What attracted her to do the renovation project was a 3 percent loan the city was offering at the time for rehabilitation projects, and the federal historic rehabilitation tax credit of 20 percent.
“That was a great help. If you can take off 20 percent for every dollar you are spending in construction that’s an enormous benefit,” says Stack.
But she says she had to get through many burdensome requirements to qualify for the tax break, including having to take photographs of everything she did to be reviewed and approved by state and federal authorities.
“It was paperwork and paperwork and more paperwork,” she says.
Now instead of single rooms for bachelors, the upper floors of the McCandless Block Building hold 16 small offices leased to tenants, including photographers, artists and people in the advertising business — almost all of them single practitioners. And another part of the building hold office suites where tenants share common areas.
The social benefit of Stack’s historic building rehabilitation is the tenants with small budgets now have a way to work out of centrally located office spaces they can afford.
Another upstairs Chinatown establishment offering affordable cooperative office space we visited on the tour was Real Office Centers at 1110 Nuuanu Ave. on the corner of Nuuanu and North Hotel Street
Ron McElroy, who founded 11 similar cooperative office centers in California, opened Chinatown’s Real Office Centers location in January.
It rents to 26 business owners upstairs in offices ranging from the smallest, which is shared space on a large table, to a 310-square-foot office. The average-size office is 100 square feet, which rents for $900 a month.

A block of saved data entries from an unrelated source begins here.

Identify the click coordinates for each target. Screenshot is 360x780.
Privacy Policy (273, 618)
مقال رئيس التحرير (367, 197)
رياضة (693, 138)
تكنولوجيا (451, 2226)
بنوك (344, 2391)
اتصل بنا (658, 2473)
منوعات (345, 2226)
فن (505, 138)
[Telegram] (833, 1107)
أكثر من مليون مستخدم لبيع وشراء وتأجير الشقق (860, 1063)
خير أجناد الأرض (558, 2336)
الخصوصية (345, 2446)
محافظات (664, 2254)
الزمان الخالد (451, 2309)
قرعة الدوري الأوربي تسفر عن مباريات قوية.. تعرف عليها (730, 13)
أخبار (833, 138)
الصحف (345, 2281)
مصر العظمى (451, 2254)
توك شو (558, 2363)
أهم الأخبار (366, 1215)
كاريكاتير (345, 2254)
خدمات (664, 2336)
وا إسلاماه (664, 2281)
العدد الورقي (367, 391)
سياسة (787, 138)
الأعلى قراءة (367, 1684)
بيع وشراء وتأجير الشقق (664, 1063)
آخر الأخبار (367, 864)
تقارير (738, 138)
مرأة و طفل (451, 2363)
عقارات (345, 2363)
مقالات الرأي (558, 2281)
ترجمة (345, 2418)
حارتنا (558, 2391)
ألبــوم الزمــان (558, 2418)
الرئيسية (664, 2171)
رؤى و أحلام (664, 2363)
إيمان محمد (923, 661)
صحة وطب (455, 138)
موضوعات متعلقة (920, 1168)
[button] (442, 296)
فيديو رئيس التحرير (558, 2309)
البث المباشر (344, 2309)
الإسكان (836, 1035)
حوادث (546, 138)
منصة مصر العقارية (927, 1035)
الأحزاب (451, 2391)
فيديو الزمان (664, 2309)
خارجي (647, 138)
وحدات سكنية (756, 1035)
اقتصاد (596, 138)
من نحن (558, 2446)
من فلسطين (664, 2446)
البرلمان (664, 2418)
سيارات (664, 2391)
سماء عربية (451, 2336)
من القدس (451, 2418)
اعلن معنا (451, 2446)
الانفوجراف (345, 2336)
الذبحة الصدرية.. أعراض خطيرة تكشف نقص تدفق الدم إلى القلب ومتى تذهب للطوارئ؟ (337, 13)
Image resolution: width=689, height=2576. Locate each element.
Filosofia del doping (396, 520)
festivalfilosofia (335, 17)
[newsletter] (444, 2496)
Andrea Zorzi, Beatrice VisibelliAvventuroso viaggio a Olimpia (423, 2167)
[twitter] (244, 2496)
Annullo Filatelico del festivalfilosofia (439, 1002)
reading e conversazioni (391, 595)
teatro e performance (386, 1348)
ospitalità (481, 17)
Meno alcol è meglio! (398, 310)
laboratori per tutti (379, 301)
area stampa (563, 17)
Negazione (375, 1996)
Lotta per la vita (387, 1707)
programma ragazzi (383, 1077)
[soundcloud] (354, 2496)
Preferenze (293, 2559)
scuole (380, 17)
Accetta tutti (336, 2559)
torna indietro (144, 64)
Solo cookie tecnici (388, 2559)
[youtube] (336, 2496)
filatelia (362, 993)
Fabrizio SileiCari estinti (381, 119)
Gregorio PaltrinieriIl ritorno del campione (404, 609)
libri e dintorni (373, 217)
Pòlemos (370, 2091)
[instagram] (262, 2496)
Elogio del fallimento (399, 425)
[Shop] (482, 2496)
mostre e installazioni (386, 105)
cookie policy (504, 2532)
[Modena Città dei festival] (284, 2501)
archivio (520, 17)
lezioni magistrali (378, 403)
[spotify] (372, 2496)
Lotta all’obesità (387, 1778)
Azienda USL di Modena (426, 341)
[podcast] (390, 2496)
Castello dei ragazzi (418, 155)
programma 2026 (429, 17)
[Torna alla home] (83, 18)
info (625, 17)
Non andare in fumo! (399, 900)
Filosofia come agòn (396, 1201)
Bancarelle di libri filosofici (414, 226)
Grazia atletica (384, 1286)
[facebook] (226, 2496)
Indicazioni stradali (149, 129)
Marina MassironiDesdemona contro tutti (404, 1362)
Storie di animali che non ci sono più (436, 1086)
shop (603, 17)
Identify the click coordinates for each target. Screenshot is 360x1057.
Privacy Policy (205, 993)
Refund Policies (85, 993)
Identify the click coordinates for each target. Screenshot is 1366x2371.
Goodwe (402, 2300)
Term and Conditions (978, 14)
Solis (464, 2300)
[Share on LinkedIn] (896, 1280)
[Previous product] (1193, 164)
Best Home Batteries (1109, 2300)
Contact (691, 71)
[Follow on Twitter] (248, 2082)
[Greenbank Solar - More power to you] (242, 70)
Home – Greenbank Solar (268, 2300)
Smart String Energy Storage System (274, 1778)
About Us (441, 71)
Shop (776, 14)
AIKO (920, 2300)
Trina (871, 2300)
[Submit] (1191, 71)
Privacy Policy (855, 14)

My favorite was the shared office spaces at a big table that rent for $150 a month for use from 8 a.m. until 5 p.m., Monday through Friday. For $200 a month you can have access to the tabletop and all shared office services 24/7. You just bring in your laptop and plug in to the internet and printing access.
If you need to make a private phone call, you can take your mobile phone into one of ROC’s phone booths — with no phones in them.
All offices share common areas including meeting rooms, a kitchen and an upstairs terrace for group discussions and parties.
Fete restaurant is already operating downstairs in the building and four more restaurants will be added soon, including Cantina and a pizza restaurant called Brick Fire Tavern.
Celine Casamina, who guided us through the Real Office Centers site, was asked by a tour participant what she found most meaningful about working in a historic building. Her answer, I think, sums up the importance of Chinatown’s historic building renovations.
“The building has seen so much. The fact that it is on notorious Hotel Street. The fact that it has survived two Chinatown fires. I think that’s just huge. It carries a vibe you can’t find anywhere else.”